● TASK BRIEF
Each line starting at the one that contains "Task: Open the three-dot more options menu" and ending at the one that contains "The image size is (960, 1080)." must be returned exactly, and the rest of the listing is left out.
----------------
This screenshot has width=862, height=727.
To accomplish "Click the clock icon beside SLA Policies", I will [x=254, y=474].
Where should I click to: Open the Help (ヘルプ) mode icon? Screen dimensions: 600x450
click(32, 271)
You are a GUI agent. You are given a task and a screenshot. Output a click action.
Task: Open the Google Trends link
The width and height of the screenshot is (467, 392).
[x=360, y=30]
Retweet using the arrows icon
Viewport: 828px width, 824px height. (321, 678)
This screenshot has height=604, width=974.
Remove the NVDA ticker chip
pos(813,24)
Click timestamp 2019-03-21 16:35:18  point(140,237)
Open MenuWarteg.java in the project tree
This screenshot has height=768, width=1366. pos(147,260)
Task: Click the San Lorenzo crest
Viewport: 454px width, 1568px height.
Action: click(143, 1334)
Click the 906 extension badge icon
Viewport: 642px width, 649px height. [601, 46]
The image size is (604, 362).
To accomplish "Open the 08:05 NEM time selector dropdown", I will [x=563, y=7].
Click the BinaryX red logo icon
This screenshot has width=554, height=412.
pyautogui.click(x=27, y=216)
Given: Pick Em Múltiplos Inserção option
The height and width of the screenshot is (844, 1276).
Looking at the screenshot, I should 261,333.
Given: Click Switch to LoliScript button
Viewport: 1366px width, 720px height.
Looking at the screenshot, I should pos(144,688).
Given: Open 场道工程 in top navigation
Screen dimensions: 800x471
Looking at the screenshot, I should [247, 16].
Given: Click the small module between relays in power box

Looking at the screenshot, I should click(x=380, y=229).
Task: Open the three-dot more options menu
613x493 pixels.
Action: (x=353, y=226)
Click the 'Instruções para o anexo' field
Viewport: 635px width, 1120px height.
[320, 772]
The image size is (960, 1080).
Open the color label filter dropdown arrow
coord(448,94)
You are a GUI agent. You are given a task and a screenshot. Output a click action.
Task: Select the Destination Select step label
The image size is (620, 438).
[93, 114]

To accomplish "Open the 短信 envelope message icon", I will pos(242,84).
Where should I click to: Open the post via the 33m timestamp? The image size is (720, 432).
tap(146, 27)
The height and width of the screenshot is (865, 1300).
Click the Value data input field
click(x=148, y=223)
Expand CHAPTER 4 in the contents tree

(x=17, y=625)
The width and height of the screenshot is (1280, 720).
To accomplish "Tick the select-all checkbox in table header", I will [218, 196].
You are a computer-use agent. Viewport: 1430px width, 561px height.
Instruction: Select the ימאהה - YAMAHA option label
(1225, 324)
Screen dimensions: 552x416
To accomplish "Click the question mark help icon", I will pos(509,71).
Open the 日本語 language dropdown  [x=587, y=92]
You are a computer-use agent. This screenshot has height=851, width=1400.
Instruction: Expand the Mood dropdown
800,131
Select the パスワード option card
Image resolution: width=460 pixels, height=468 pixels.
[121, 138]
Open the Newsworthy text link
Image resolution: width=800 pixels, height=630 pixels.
----------------
● ANSWER SECTION
Task: Open the three-dot more options menu
613x493 pixels.
Action: (x=353, y=226)
Click the 'Instruções para o anexo' field
Viewport: 635px width, 1120px height.
[320, 772]
The image size is (960, 1080).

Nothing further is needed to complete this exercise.